DATA PROVIDED:
___

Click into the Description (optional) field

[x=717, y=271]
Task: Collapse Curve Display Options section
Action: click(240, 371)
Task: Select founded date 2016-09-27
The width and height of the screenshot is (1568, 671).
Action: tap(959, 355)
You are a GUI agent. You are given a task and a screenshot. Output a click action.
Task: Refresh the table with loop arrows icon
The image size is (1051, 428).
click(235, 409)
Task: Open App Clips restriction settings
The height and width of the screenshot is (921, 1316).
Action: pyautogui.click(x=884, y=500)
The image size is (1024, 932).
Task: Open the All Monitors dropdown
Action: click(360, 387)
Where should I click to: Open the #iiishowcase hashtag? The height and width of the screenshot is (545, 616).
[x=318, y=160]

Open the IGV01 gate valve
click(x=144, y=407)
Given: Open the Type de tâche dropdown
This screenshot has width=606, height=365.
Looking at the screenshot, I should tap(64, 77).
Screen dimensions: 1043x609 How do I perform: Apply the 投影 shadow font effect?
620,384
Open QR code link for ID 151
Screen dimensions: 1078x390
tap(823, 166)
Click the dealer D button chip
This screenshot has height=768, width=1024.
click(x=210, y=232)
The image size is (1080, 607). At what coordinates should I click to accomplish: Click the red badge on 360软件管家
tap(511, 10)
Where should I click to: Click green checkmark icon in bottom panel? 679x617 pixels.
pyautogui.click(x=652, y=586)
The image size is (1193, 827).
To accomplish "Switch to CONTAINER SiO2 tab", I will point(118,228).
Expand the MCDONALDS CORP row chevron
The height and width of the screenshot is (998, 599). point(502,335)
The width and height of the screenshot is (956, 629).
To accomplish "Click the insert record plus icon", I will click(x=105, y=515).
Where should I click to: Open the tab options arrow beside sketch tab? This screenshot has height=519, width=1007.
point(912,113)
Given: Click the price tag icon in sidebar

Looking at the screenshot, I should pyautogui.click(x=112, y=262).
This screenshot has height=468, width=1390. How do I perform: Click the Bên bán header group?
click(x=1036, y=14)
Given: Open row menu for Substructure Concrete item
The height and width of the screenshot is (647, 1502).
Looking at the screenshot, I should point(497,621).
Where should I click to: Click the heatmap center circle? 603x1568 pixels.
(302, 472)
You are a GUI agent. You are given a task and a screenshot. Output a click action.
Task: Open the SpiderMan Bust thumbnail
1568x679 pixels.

___

EXERCISE REQUIREMENTS:
Retype the listing above without a single difference.

ANSWER FOR THE TASK:
Click into the Description (optional) field

[x=717, y=271]
Task: Collapse Curve Display Options section
Action: click(240, 371)
Task: Select founded date 2016-09-27
The width and height of the screenshot is (1568, 671).
Action: tap(959, 355)
You are a GUI agent. You are given a task and a screenshot. Output a click action.
Task: Refresh the table with loop arrows icon
The image size is (1051, 428).
click(235, 409)
Task: Open App Clips restriction settings
The height and width of the screenshot is (921, 1316).
Action: pyautogui.click(x=884, y=500)
The image size is (1024, 932).
Task: Open the All Monitors dropdown
Action: click(360, 387)
Where should I click to: Open the #iiishowcase hashtag? The height and width of the screenshot is (545, 616).
[x=318, y=160]

Open the IGV01 gate valve
click(x=144, y=407)
Given: Open the Type de tâche dropdown
This screenshot has width=606, height=365.
Looking at the screenshot, I should tap(64, 77).
Screen dimensions: 1043x609 How do I perform: Apply the 投影 shadow font effect?
620,384
Open QR code link for ID 151
Screen dimensions: 1078x390
tap(823, 166)
Click the dealer D button chip
This screenshot has height=768, width=1024.
click(x=210, y=232)
The image size is (1080, 607). At what coordinates should I click to accomplish: Click the red badge on 360软件管家
tap(511, 10)
Where should I click to: Click green checkmark icon in bottom panel? 679x617 pixels.
pyautogui.click(x=652, y=586)
The image size is (1193, 827).
To accomplish "Switch to CONTAINER SiO2 tab", I will point(118,228).
Expand the MCDONALDS CORP row chevron
The height and width of the screenshot is (998, 599). point(502,335)
The width and height of the screenshot is (956, 629).
To accomplish "Click the insert record plus icon", I will click(x=105, y=515).
Where should I click to: Open the tab options arrow beside sketch tab? This screenshot has height=519, width=1007.
point(912,113)
Given: Click the price tag icon in sidebar

Looking at the screenshot, I should pyautogui.click(x=112, y=262).
This screenshot has height=468, width=1390. How do I perform: Click the Bên bán header group?
click(x=1036, y=14)
Given: Open row menu for Substructure Concrete item
The height and width of the screenshot is (647, 1502).
Looking at the screenshot, I should point(497,621).
Where should I click to: Click the heatmap center circle? 603x1568 pixels.
(302, 472)
You are a GUI agent. You are given a task and a screenshot. Output a click action.
Task: Open the SpiderMan Bust thumbnail
1568x679 pixels.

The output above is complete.